As one of the Centre for Citizenship, Civil Society and Rule of Law’s (CISRUL) current PhD candidates, Sam McReavy is conducting research focused on urban spatial theory and Science Fiction as a pedagogical tool in the work of Henri Lefebvre.
Sam’s PhD thesis, titled ‘On the Barricades of the 22nd Century: Henri Lefebvre’s Right to the City in Contemporary Science Fiction’, employs both Marxist theory and an interdisciplinary Lefebrivian approach, and draws on literary studies of China Miéville’s The City and the City, Gwyneth Jones’ Bold as Love, and Sarah Hall’s The Carhullan Army.
As Sam describes, while much research has been conducted on Lefebvre, ‘his argument that the only way to imagine post-revolutionary urban space is through interdisciplinary analysis of Science Fiction’ remains understudied, underscoring the novelty and need for this research.
With each of the novels Sam draws on examining the present urban inequalities and injustices faced by certain economic, racial and gender groups in modern society, the intention of Sam’s work is therefore to ‘study both current forms of oppressive, capitalistic urban space, and the suggested alternatives therein’ these novels.

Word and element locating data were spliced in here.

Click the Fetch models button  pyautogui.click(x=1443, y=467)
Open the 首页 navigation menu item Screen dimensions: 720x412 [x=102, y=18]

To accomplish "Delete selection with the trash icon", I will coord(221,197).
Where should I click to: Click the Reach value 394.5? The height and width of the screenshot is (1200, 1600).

More broadly, Sam hopes his work can play a role in opening up and developing strategies ‘for improving our urban public spaces for those most commonly excluded from them’.

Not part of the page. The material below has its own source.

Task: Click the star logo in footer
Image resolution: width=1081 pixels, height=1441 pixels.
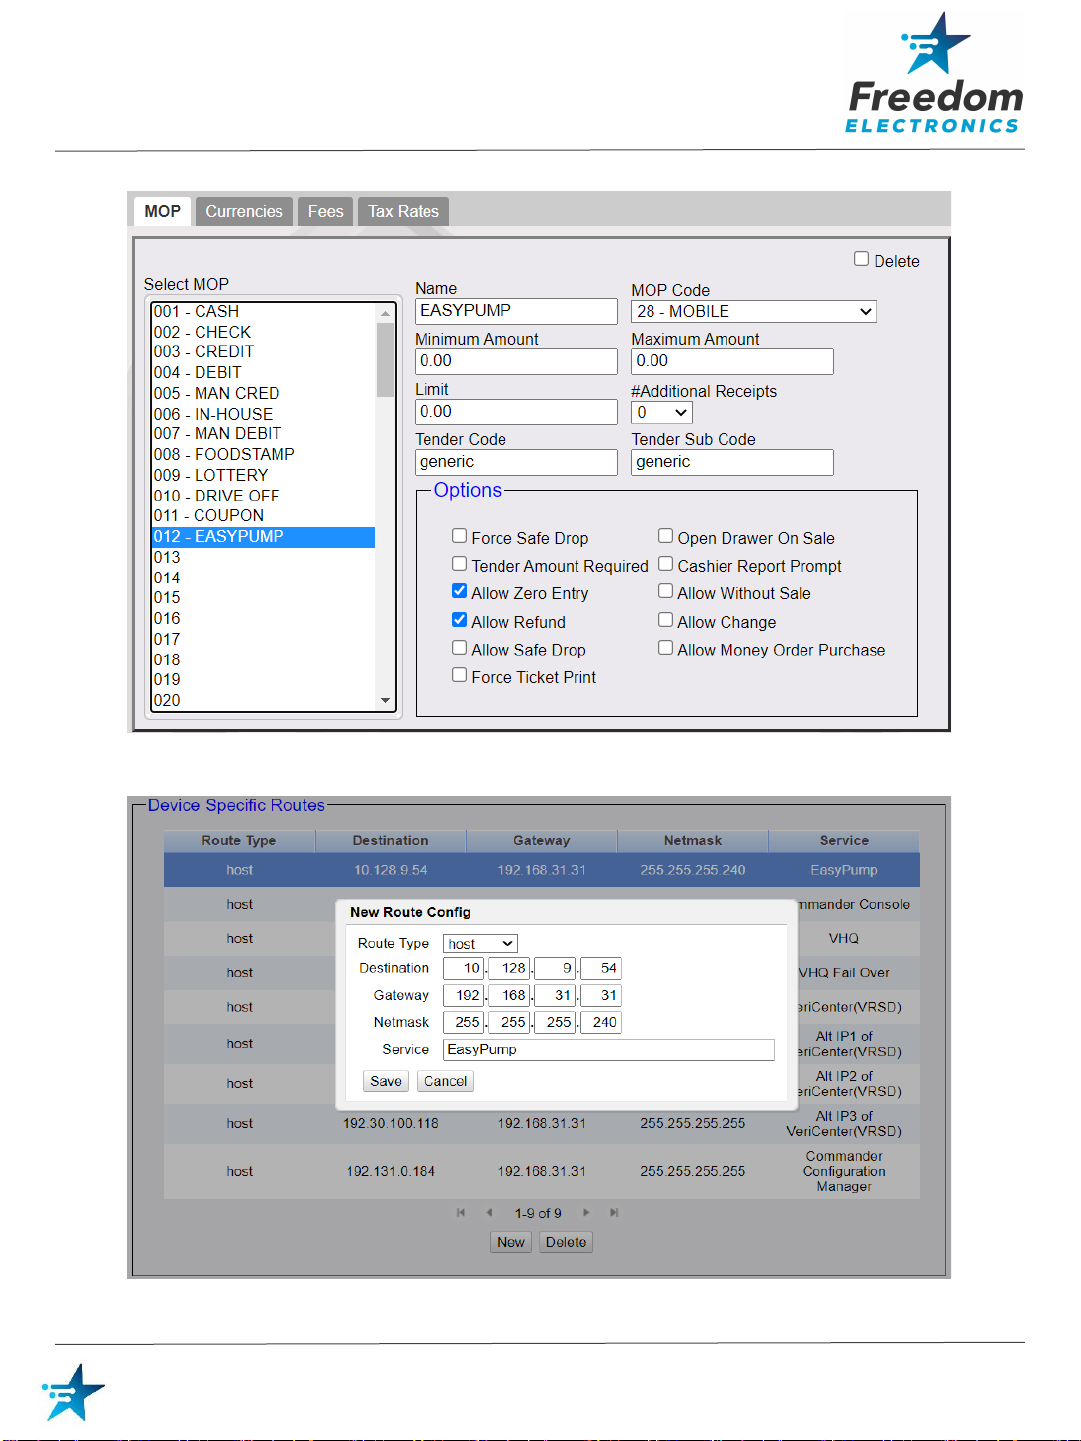Action: click(73, 1392)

Recently, Sam presented to CISRUL on Gwyneth Jones’ Bold as Love, with a recording available below, along with others on our YouTube channel:
Prior to his research at the University of Aberdeen, he gained degrees from the Universities of St Andrews and Glasgow in English, Modern History, and Critical Theory. He has also written on historical Marxian guerilla revolt, the volunteer literature of the Spanish Civil War, urban social movements, and has upcoming publications on Science Fiction and class struggle. He has delivered seminars on the city in academia, and presentations on improving urban planning, equitable divisions of city-space, and imagining better urban futures through literature.